Procedure-specific outcomes following gastrectomy for cancer compared by hospital volume and service capability.

2021 
Background: International literature recommends centralising gastric cancer surgery, however, with volumes that define ‘high-volume resection’ being higher than those in most major centres in Australia and New Zealand. These reports rarely focus on the difference between total (TG) and partial gastrectomy (PG). We assessed the impact of resection volume and service capability on operative mortality, morbidity and surgical quality in patients who had a PG and TG. Methods: Patients who had gastrectomy for adenocarcinoma, between 2001 and 2015, were collected from the Queensland Oncology Repository. Hospitals were characterised by cases-per-annum (high-volume [HV] ≥ 5 and low-volume [LV] < 5) and hospital service capability as (high-service [HS] and low-service [LS]), giving three hospital groups: HVHS, LVHS and LVLS. Chi-squared tests were used to compare post-operative mortality, morbidity, failure to rescue (FTR) from complications and surgical quality between these three groups. Results: There were 426 patients who had a TG and 827 having PG. HVHS centres performed 59% of PG with high surgical quality rates of: HVHS = 53%, LVHS = 34% and LVLS = 46% (p < 0.01).

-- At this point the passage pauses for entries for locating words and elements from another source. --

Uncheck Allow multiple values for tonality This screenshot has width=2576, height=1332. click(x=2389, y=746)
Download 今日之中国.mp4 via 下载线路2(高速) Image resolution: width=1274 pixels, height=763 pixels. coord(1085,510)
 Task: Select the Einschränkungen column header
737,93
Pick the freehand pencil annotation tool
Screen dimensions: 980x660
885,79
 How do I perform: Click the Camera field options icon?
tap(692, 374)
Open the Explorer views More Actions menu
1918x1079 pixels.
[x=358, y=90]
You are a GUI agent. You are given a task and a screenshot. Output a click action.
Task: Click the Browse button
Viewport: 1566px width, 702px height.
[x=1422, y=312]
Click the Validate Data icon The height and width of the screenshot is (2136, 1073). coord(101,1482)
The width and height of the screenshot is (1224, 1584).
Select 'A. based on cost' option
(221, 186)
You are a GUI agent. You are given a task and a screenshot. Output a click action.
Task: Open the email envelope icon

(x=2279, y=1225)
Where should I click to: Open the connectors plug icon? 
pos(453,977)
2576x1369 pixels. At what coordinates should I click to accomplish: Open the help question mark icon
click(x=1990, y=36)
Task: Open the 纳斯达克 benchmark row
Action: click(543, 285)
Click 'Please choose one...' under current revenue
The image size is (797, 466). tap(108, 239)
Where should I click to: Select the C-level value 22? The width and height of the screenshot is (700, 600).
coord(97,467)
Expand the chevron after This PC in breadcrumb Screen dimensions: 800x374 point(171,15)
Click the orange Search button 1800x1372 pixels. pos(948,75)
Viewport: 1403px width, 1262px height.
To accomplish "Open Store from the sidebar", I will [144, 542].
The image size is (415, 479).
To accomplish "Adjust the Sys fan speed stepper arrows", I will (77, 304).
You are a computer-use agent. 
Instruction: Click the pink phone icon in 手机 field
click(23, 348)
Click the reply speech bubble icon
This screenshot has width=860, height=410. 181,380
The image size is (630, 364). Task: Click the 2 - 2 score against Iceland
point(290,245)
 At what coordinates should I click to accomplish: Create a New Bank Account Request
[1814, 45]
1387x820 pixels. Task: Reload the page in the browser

Surgical complications were highest in LVLS (LVLS = 19%, LVHS = 11%, HVHS = 11%; p = 0.02). There was no difference in 30-day mortality nor in FTR. For TG, HVHS performed 67% of these procedures, with lower 30-day mortality (2%) and FTR rates (5%) compared with LVHS (7%, 22%) and LVLS (12%, 28%; p < 0.01). There was no difference in operative morbidity and surgical quality between hospital groups. Conclusion: Despite the ‘high-volume’ threshold for gastrectomy being the lowest described in the literature, we have shown that centralisation to HVHS centres was associated with lower operative mortality for TG and improved quality of surgery for PG.